Answer these questions from the text on diabetes in Black communities:
(a) Which disease did a 1937 article on the 21 leading causes of death among southern Blacks not include?
(b) What was Julian Herman Lewis's profession?
(c) Which town was chosen for the US Public Health Service's 1947 diabetes survey?

■ **Extracted text**
************

These studies, however, had little impact in the 1930s and 1940s. Diabetes may very well have been ignored—by Black and White physicians alike—because other health problems afflicting Black communities were attracting more attention. Tuberculosis and syphilis, for example, registered morbidity and mortality rates that far surpassed those of Whites. Maternal and infant mortality rates were also disturbingly high. And among the new chronic diseases that were claiming an increasing number of lives, heart and kidney disease took center stage. Indeed, a 1937 article on the 21 leading causes of death among southern Blacks did not include diabetes.64

It is also possible that cultural images surrounding diabetes—as a disease of wealth, girth, and a high-tension nervous system—contributed to the relative invisibility of diabetes in the Black community. Drawing on the racist discourse that claimed “primitive” peoples had less developed nervous systems, physicians, anthropologists, and evolutionists in the early decades of the 20th century contended that the nervous system of Blacks was different from that of Whites. Thus, in the infamous Tuskegee Syphilis Study, Black men were subjected to painful spinal taps to test whether their allegedly less evolved nervous system would explain why syphilis appeared to manifest differently in their bodies than in those of Whites.65 Angina was also believed to occur “usually in the sensitive, nervous type, as the Jew, or in the tense, efficient American, rather than in the dull, happy negro or the calm, accepting Chinaman.”66 In the same way, physicians who studied diabetes struggled to understand how the average “negro,” who was “happy-go-lucky” and lacking “nervous strain, intense application to business, mental shock and worry,” could possibly suffer from the disease.67 The “negro's” more “carefree” nature was, in other words, believed to confer some measure of immunity to the disease.68

In 1942, the Black pathologist Julian Herman Lewis voiced his frustration that physicians continued to assert that Blacks had “a relative immunity” to diabetes, despite the absence of any evidence. Lewis, who was familiar with the work of Lemann and others who had been documenting the increased rate of diabetes in the Black community since the 1920s, had no idea whether the data signaled an actual increase in the diabetes rate among Blacks or whether it captured “a more accurate investigation of the real conditions,” rendering visible a problem that had been there all along. But whatever the explanation, Lewis insisted that no immunity protected against it and that diabetes in the Black community could no longer be ignored.69

But it continued to be ignored. In 1947, five years after Lewis's complaint, the US Public Health Service set out to gather information about the estimated two million Americans living with diabetes. Fearing the consequences of inaction, it decided to conduct a survey that would provide an accurate picture of the threat diabetes posed to the American populace. The town chosen for the survey was the largely White town of Oxford, Massachusetts, which speaks volumes about the assumptions still prevalent at midcentury both about the disease and the populations most likely to be at risk. According to Hugh Wilkerson, who conducted the survey, Oxford was selected because it was representative of small towns in the United States.70 No wonder state and federal health departments later expressed alarm at the rapidly rising rate of diabetes among Blacks. The total lack of attention to a more diverse population was still evident in the 1960s, when public health educators produced a film, Diabetics Unknown, that targeted anyone who was not only “fat, forty, [and] familied” but also “fair.”71 The current diabetes “epidemic,” which appears to be affecting disproportionately people who would not be defined as “fair,” may stem at least in part from our country's failure to recognize the problem of diabetes in non-White communities—and thus to intervene—until it was too late.

************

■ **Extracted entries**
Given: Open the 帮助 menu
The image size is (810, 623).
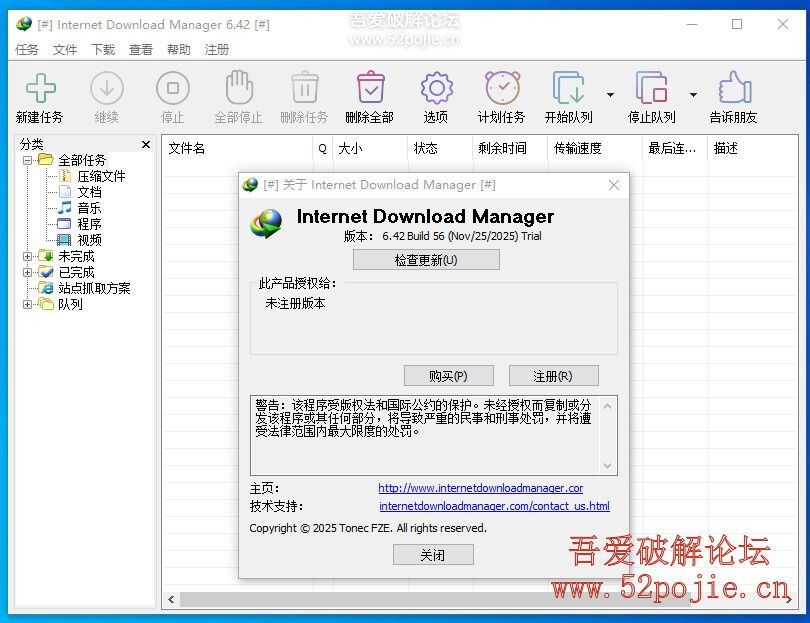Looking at the screenshot, I should click(179, 49).
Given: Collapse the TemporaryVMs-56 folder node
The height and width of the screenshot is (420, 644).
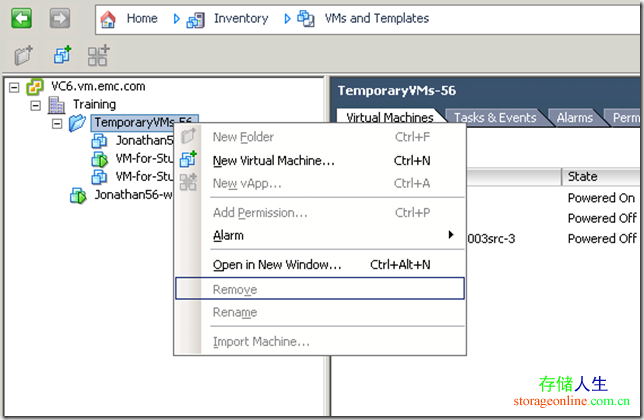Looking at the screenshot, I should click(57, 123).
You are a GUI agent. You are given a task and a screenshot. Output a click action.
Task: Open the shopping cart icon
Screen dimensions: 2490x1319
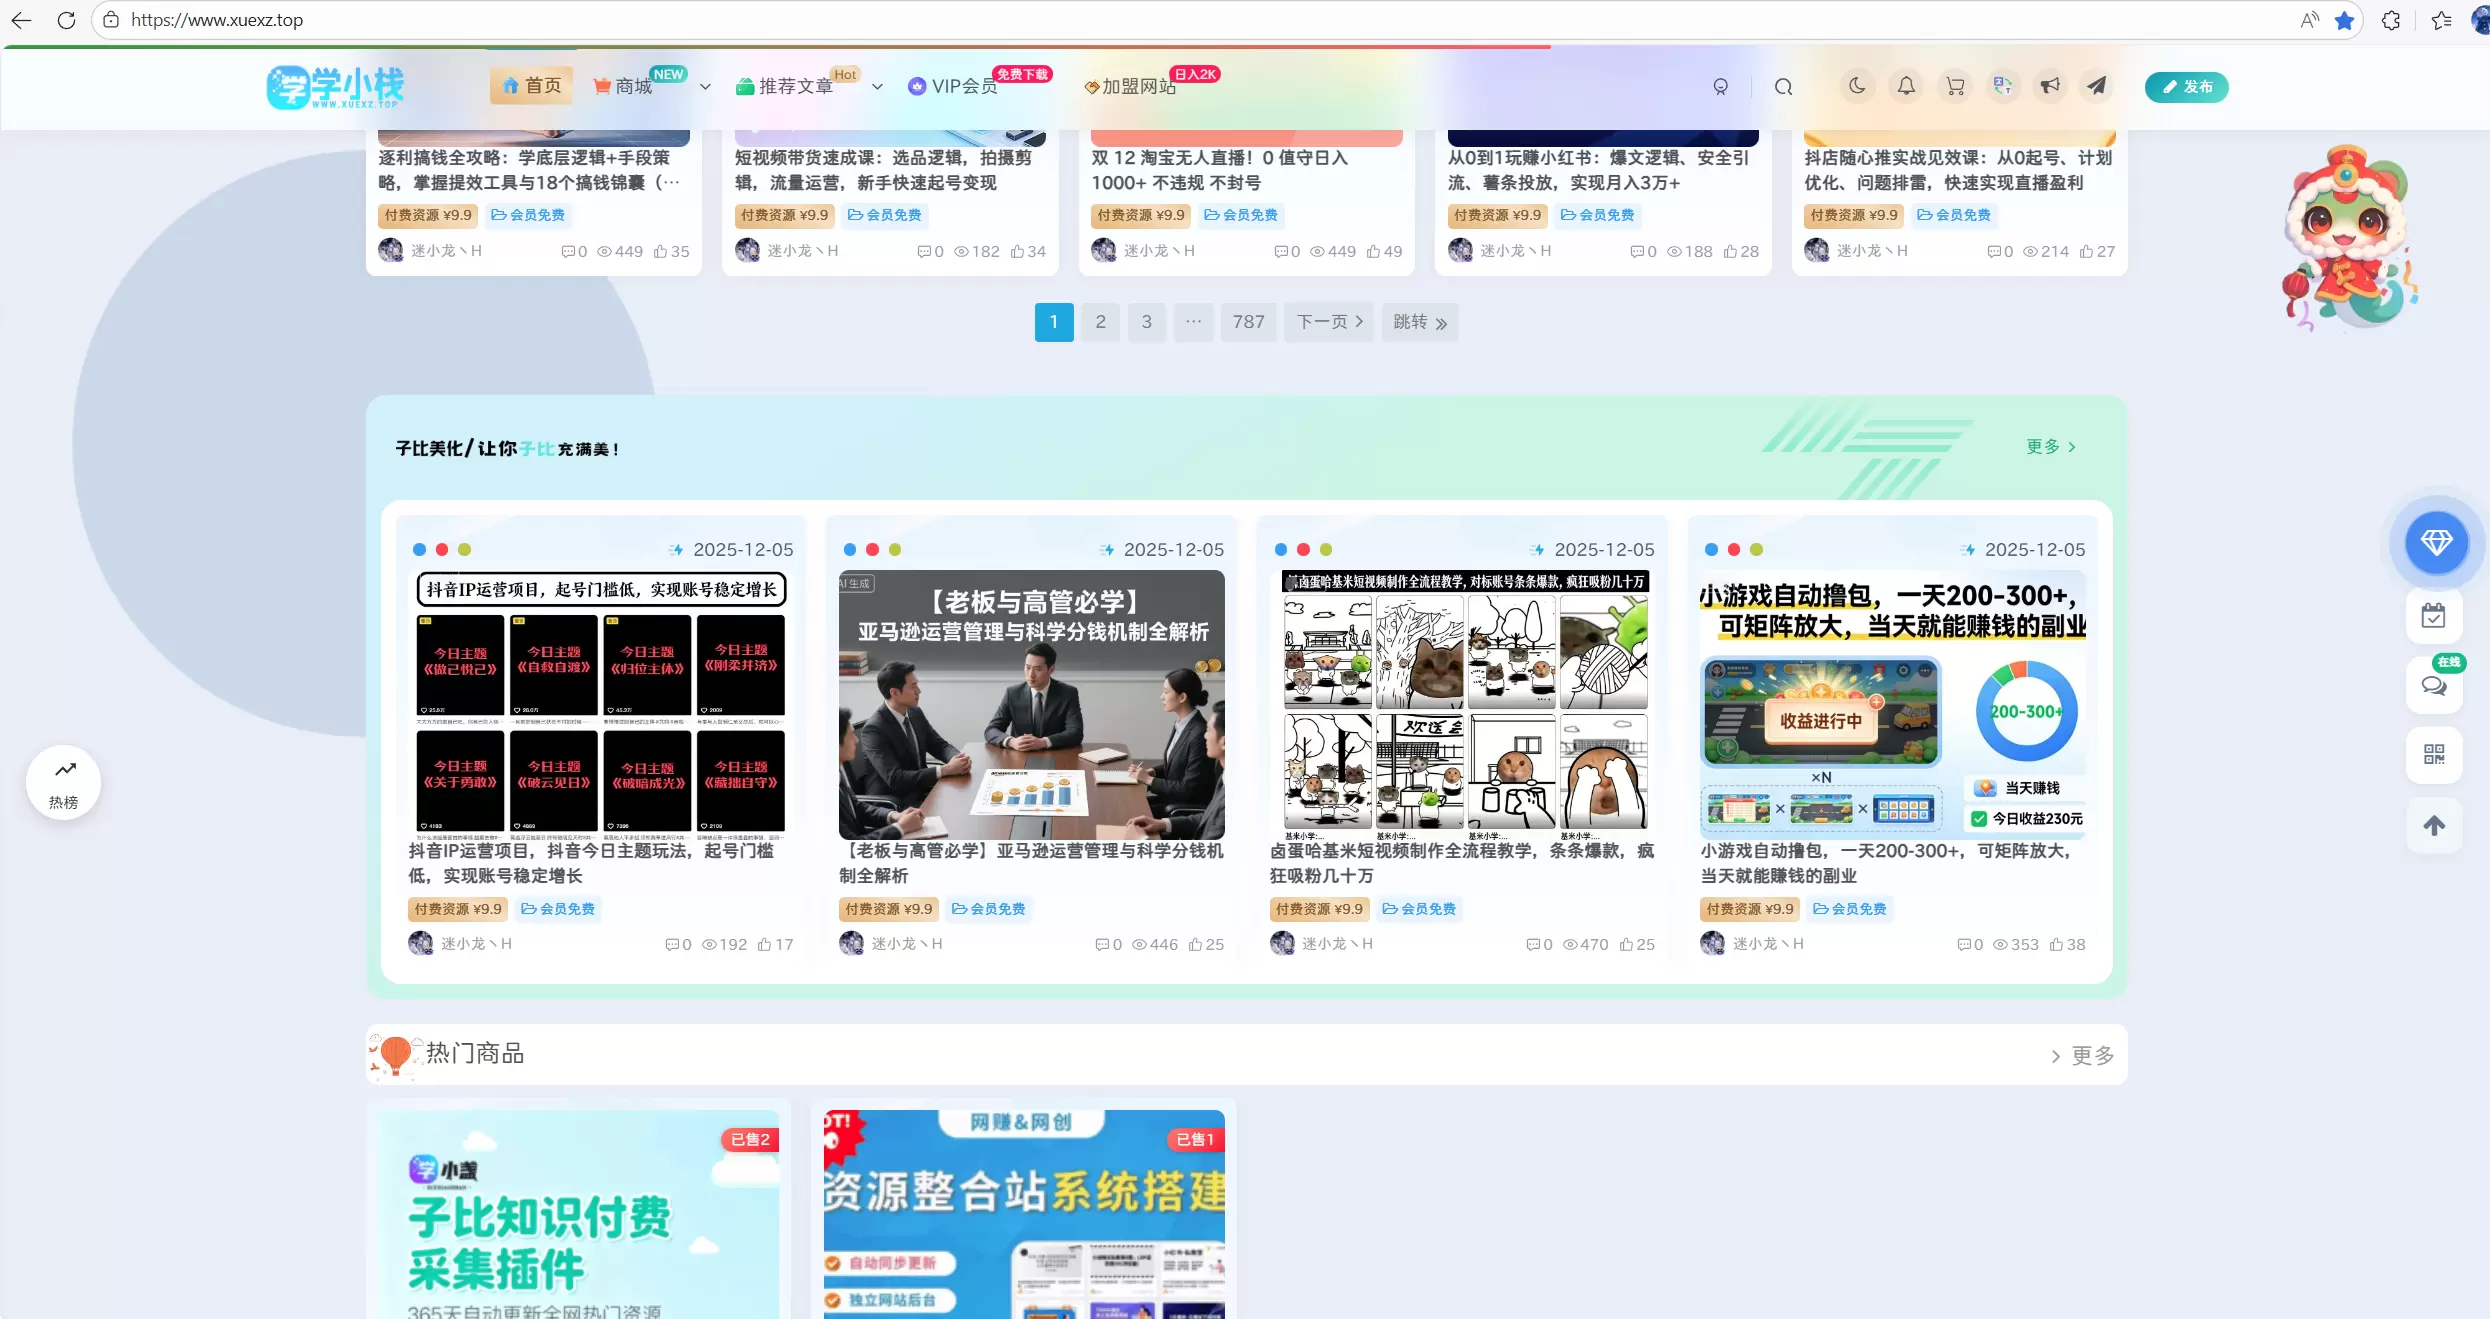[x=1954, y=86]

************

■ **Problem solution**
(a) Diabetes.
(b) He was a pathologist.
(c) Oxford, Massachusetts.